Looking for a data engineer to design and implement large-scale data systems, including data pipelines, warehouses, and lakes. This role requires expertise in tools such as Apache Beam, Spark, AWS Glue, Amazon Redshift, Google BigQuery, and Snowflake.
About the Job
This is a remote opportunity with the potential to become a permanent position. The successful candidate will work closely with data architects, scientists, and other stakeholders to ensure that the entire data system meets the needs of our business.
Key Responsibilities:
* Design, build, and maintain large-scale data systems.
* Design and implement data warehouses using tools like Amazon Redshift, Google BigQuery, and Snowflake.
* Develop and maintain data pipelines using tools such as Apache Beam, Apache Spark, and AWS Glue.
* Work with data architects to design and implement data models and architectures.
* Collaborate with data scientists to develop and deploy machine learning models and data products.
* Evaluate data quality and integrity by developing and implementing data validation and cleansing processes.
* Collaborate with other teams to ensure that data systems meet the business's needs.
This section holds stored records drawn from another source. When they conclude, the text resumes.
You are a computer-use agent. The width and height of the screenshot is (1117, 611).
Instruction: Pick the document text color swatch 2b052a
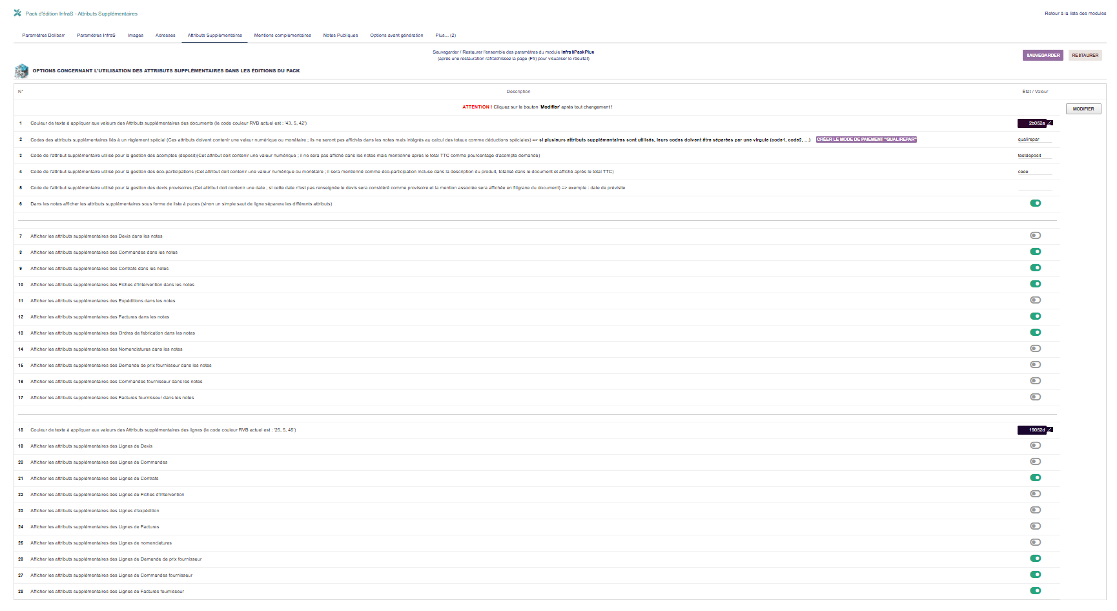1032,123
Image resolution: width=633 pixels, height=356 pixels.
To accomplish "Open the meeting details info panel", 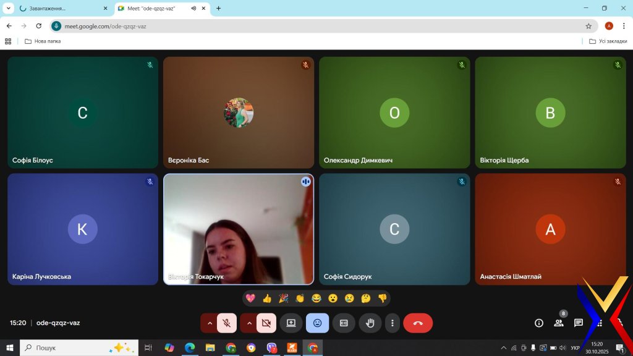I will point(538,323).
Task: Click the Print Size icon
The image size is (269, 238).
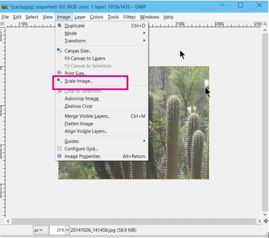Action: point(60,73)
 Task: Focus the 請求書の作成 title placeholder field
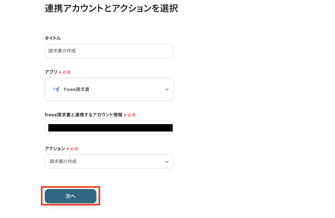tap(109, 51)
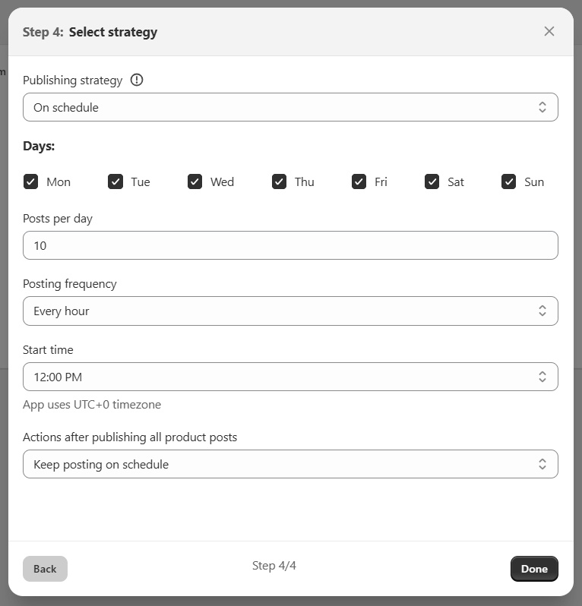582x606 pixels.
Task: Uncheck the Mon checkbox
Action: coord(31,181)
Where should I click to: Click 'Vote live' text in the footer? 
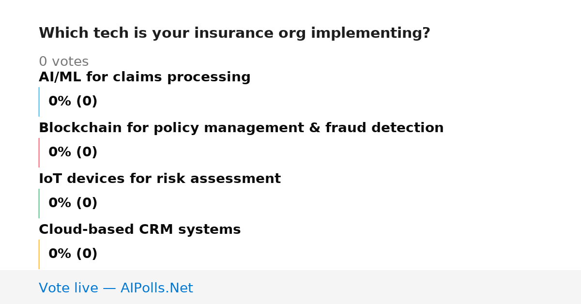[x=68, y=288]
* Stay up-to-date with new technologies and trends in data engineering and make recommendations for adoption.
Requirements
To be considered for this position, you should have:
* 5+ years of experience in data engineering or a related field.
* 2-4 years of experience in Ruby products, including the Ruby on Rails framework.
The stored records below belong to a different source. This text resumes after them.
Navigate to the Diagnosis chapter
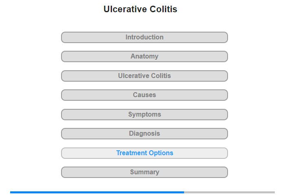The image size is (285, 195). click(144, 134)
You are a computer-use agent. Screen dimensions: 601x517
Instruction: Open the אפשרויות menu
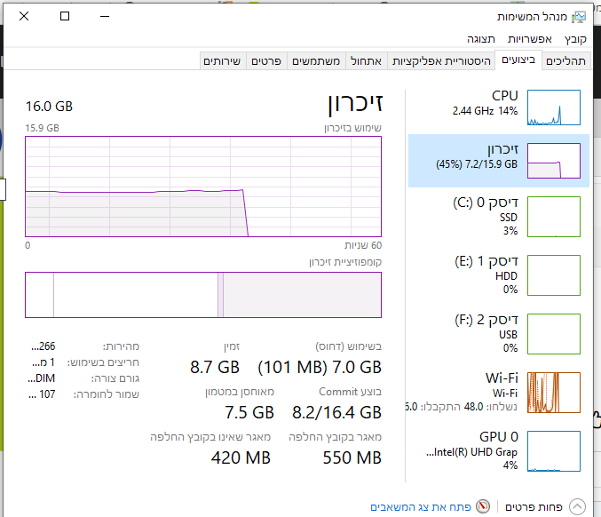(531, 39)
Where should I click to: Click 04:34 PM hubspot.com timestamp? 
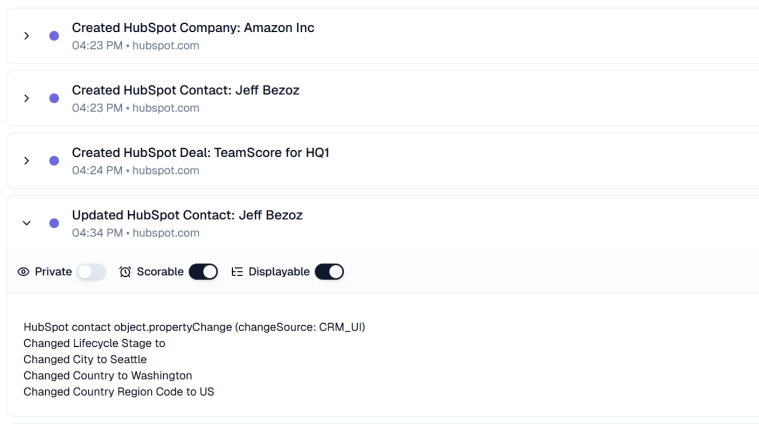tap(136, 233)
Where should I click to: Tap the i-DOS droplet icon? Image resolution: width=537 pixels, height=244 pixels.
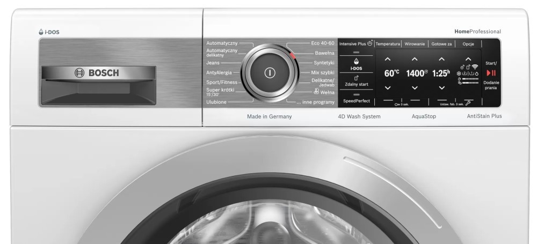click(356, 61)
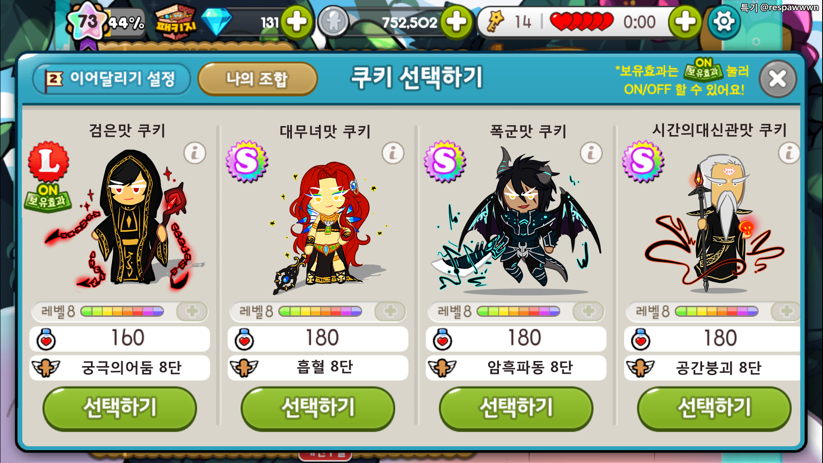
Task: Upgrade 대무녀맛 쿠키 level with plus
Action: pyautogui.click(x=390, y=311)
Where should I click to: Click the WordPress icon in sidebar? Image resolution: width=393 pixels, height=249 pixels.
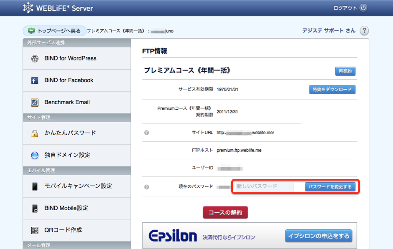[x=35, y=59]
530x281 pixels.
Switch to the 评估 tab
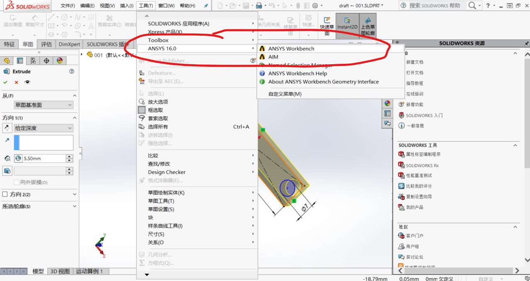[46, 44]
* 5+ years of experience with programming languages such as Python, Java, and Scala.
* 3+ years of experience with data modeling and architecture.
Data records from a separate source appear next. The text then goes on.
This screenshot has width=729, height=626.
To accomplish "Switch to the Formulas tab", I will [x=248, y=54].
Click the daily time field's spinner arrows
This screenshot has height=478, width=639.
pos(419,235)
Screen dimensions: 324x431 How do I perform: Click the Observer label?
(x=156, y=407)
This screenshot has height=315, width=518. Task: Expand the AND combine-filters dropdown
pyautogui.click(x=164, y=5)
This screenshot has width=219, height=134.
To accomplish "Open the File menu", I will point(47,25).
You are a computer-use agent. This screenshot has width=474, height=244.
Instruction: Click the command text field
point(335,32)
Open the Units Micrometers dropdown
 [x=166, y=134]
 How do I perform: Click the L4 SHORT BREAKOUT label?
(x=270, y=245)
* 3+ years of experience with data engineering tools such as Apache Beam, Apache Spark, AWS Glue, Amazon Redshift, Google BigQuery, and Snowflake.
* Strong experience with data warehousing and lakes.
* Strong experience with data validation and cleansing.
* Bachelor's degree in Computer Science, Engineering, or a related field.
Nice to Have:
* Experience with machine learning and data science.
* Experience with cloud-based data platforms such as AWS, GCP, or Azure.
* Experience with containerization using Docker and Kubernetes.
* Experience with agile development methodologies such as Scrum or Kanban.
* Experience with data governance and security.